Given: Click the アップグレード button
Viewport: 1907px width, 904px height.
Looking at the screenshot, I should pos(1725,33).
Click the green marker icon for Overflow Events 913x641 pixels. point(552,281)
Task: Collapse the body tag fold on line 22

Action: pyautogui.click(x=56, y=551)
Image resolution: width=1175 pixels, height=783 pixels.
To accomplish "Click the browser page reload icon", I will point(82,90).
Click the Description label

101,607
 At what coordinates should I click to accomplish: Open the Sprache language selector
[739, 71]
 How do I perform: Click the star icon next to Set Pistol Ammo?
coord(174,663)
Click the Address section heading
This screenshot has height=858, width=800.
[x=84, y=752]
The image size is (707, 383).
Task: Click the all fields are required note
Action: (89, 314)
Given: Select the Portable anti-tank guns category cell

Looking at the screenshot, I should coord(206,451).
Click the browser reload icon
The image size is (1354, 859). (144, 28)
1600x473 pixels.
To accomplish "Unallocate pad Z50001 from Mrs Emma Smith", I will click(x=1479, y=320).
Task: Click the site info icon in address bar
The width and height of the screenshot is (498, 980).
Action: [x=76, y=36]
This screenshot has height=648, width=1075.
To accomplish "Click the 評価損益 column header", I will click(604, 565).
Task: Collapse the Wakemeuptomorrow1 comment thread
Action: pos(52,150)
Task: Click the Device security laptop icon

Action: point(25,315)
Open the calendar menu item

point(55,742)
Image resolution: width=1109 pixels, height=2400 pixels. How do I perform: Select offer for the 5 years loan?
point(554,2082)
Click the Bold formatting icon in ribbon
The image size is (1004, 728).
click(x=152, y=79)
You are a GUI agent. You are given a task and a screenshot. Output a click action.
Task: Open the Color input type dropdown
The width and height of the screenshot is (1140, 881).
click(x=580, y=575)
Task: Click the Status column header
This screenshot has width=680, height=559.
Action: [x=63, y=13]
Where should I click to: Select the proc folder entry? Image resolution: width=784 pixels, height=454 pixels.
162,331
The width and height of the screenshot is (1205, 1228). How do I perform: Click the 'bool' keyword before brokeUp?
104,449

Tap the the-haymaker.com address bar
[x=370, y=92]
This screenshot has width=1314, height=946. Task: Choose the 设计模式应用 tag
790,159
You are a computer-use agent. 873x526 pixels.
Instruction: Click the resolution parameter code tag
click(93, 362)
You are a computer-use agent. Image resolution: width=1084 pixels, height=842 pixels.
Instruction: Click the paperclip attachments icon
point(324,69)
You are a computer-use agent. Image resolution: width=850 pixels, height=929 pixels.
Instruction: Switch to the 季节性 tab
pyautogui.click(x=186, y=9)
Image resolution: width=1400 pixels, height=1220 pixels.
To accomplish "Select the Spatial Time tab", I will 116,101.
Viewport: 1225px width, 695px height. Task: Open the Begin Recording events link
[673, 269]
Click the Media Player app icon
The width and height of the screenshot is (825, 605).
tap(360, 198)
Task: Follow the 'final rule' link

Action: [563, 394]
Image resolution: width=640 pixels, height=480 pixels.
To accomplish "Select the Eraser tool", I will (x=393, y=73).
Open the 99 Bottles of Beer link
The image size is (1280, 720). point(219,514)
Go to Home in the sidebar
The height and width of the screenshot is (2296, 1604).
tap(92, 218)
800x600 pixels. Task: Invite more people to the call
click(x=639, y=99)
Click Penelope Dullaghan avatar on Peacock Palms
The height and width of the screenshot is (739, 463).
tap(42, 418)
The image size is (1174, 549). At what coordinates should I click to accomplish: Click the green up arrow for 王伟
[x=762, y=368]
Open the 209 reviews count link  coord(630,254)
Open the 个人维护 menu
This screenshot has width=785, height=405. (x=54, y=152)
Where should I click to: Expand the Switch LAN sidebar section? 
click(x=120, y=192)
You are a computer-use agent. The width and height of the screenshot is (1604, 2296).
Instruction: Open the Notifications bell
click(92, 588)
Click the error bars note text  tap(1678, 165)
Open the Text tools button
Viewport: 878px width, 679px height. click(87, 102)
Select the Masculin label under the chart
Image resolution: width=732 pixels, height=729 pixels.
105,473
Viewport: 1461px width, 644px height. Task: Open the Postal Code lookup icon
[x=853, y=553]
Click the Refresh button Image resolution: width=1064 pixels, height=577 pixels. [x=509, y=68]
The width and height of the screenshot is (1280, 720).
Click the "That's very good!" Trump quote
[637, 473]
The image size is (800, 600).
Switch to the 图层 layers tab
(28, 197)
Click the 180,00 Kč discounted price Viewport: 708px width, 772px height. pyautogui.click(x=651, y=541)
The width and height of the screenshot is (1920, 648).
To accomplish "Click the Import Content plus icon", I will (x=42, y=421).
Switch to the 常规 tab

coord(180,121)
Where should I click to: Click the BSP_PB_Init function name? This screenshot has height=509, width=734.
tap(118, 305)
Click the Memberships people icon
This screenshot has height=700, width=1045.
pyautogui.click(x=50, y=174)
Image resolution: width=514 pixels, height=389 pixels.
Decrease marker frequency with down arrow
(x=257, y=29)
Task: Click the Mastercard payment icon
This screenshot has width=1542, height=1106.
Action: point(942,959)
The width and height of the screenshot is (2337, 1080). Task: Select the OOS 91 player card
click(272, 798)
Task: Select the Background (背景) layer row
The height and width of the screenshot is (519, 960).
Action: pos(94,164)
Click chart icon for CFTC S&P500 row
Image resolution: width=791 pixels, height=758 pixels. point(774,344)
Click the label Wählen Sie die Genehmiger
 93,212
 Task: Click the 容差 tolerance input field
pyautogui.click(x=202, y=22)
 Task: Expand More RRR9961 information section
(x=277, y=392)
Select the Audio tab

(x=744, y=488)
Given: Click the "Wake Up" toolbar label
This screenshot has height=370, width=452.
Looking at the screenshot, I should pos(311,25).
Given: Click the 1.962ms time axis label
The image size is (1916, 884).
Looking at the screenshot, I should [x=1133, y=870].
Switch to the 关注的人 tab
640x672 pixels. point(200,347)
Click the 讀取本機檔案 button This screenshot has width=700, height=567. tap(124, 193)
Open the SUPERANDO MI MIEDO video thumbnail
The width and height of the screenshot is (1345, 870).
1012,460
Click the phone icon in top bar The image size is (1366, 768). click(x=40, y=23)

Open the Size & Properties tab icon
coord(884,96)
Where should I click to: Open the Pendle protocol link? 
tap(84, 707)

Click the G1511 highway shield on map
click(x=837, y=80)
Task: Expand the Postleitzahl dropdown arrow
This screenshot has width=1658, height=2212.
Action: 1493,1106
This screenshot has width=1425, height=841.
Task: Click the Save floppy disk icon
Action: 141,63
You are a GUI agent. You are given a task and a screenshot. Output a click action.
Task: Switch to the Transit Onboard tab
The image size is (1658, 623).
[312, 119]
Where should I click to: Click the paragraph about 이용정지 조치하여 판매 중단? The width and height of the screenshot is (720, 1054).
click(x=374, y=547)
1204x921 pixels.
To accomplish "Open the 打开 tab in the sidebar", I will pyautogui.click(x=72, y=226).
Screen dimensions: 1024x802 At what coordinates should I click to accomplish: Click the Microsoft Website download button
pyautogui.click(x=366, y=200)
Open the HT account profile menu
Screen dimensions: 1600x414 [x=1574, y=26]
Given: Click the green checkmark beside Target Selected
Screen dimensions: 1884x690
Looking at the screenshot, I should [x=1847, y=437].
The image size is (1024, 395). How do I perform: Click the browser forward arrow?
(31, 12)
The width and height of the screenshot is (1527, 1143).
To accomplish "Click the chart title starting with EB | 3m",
----------------------------------------
What you should do. Report each line of the data that includes the string "dropdown".

Completed exercise.
Task: Open the Color input type dropdown
Task: Expand the Postleitzahl dropdown arrow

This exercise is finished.